# Foothill Flyers Night Ride 5:00pm June 16th



## fordmike65 (Jun 7, 2018)

Tighten that chain and fix that annoying rattle for the next Monrovia Foothill Flyers Ride evening ride, June 16th. The weather is starting to heat up, so we're switching to evening rides for the summer. Meet up @~5:00pm at Library Park Old Town 321 South Myrtle. Plenty of coffee and snacks available at Coffee Bean, Starbucks and Merengue just down the street. Be ready to head out ~6:00pm for a leisurely ride around beautiful Monrovia at the foot of the gorgeous San Gabriel mountains. Then we stop at one of several bars or restaurants to get a bite to eat & cocktails. Hope to see you there! Don't forget your lights and locks!




















My favorite part


----------



## fordmike65 (Jun 7, 2018)

@hellshotrods 
You gonna make it this month?


----------



## fordmike65 (Jun 7, 2018)

Roll call!
@rustjunkie
@Schwinn499
@Vintage Paintworx
@birdzgarage
@Velocipedist Co.
@lulu
@Joe Buffardi 
@TWBikesnstripes
@the2finger
@tripple3
@Cory
@cyclingday
@Pedal pushers
@burrolalb
@mrg
@rustintime
@Balloonatic
@schwinnja
@Eric
@WetDogGraphix
@tikicruiser


----------



## birdzgarage (Jun 7, 2018)

odelay


----------



## Schwinn499 (Jun 8, 2018)

Well see if I'm not dragging asss...


----------



## Schwinn499 (Jun 8, 2018)

Ohhhhh....night ride?!....I'll be at work


----------



## fordmike65 (Jun 14, 2018)

Who's rolling with the FF this Saturday night?? Don't forget your lights!


----------



## Bajaway (Jun 14, 2018)

I’m in


----------



## Vintage Paintworx (Jun 15, 2018)

We'll be at a graduation celebration.


----------



## Bajaway (Jun 16, 2018)

I’m out two guys called out sick at work today


----------



## WetDogGraphix (Jun 16, 2018)

Was coming down, but that has changed.....


----------



## fordmike65 (Jun 16, 2018)

Vintage Paintworx said:


> We'll be at a graduation celebration.






Bajaway said:


> I’m out two guys called out sick at work today






WetDogGraphix said:


> Was coming down, but that has changed.....


----------



## cyclingday (Jun 16, 2018)

Hey, Mike.
What's the wind/temps like up there right now?
It's pretty blustery down here right now.
It's sunny, but it seems like the wind gusts are blowing 20 mph.


----------



## fordmike65 (Jun 16, 2018)

cyclingday said:


> Hey, Mike.
> What's the wind/temps like up there right now?
> It's pretty blustery down here right now.
> Seems like the gusts are blowing 20mph.

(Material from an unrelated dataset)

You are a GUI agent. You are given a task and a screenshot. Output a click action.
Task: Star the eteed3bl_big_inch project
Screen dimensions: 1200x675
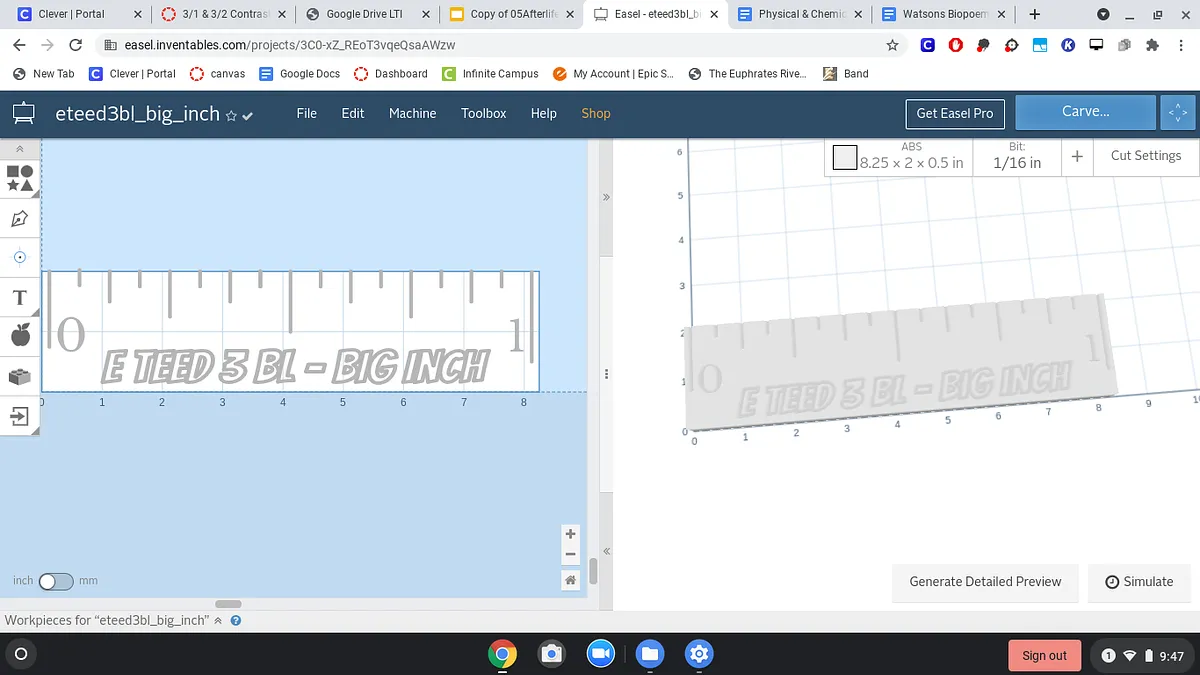(x=231, y=116)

Right now I'm at work in Alhambra, about 10 miles away. No real wind & temps are very mild.


----------



## mrg (Jun 16, 2018)




----------



## cyclingday (Jun 16, 2018)

Ok, cool!
I'll round up Tripple3 and we'll head up your way.


----------



## fordmike65 (Jun 16, 2018)

mrg said:


> View attachment 824785



You coming up Mark? Steve is coming by, Luisa might make it. Scott isn't feeling well, so he's out this time. I'm out of work @5:00, should be home by 5:30 and at the park by 6:00. See you there.


----------



## tripple3 (Jun 16, 2018)

cyclingday said:


> Ok, cool!
> I'll round up Tripple3 and we'll head up your way.



WOOHOO!!
I love bike Rides!


----------



## Hammer (Jun 16, 2018)

Man how is it in the 70s there in Cali and it's in the mid 90s here in Kentucky with high humidity?? I need to pack up and move!

Aaron


----------



## birdzgarage (Jun 16, 2018)

I was gonna come out.i just confirmed my worst fear,mortally wounded the bottom end of the Jimmy's motor.im bummed.stayin home.wifes sick anyway and she digs that ride.see everyone at the swap.


----------



## fordmike65 (Jun 16, 2018)

birdzgarage said:


> View attachment 824800 I was gonna come out.i just confirmed my worst fear,mortally wounded the bottom end of the Jimmy's motor.im bummed.stayin home.wifes sick anyway and she digs that ride.see everyone at the swap.


----------



## birdzgarage (Jun 16, 2018)

I knew you would understand bro!


----------



## tripple3 (Jun 17, 2018)

Always a great time even up this late; for me.


----------



## mrg (Jun 17, 2018)

Ya, fun ride with the boys ( and girl ) last nite.


----------



## cyclingday (Jun 17, 2018)

Home of the champ!
Justify's home turf at Santa Anita Park

 Thanks, Luisa, Mike & Steve, for hosting the evenings ride.
And especially Cody for the Triple Crown dinner last night.
Great fun with friends!


----------



## the2finger (Jun 17, 2018)

That's gotta be uphill going home


----------



## Autocycleplane (Jun 18, 2018)

birdzgarage said:


> I knew you would understand bro!




I had a 72 Jimmy for a few years and it was the best vintage truck I have ever owned. I feel your pain.


----------



## birdzgarage (Jun 18, 2018)

Thanks man! I'm better now.the caddy blew an airbag the week before.new ones on the way.just pulled the roof first time in 2 years.was looking forward to summer.ill have it out and apart in 2 weeks.this time will have over 500 hp and built to hold a 200 shot of nitrous.and an overdrive trans.


----------



## fordmike65 (Jun 19, 2018)

Few late pics from our ride Saturday evening. Small crowd, but always fun.


----------



## the2finger (Jul 16, 2018)

When is the next ride ?


----------



## fordmike65 (Jul 16, 2018)

the2finger said:


> When is the next ride ?



This past Sat. You missed it


----------



## fordmike65 (Jul 16, 2018)

]


the2finger said:


> When is the next ride ?





fordmike65 said:


> This past Sat. You missed it



JK


----------



## fordmike65 (Jul 16, 2018)

@the2finger 
https://thecabe.com/forum/threads/foothill-flyers-night-ride-5-00-july-21st.135968/


----------



## the2finger (Jul 16, 2018)

I gotta quit drinking


----------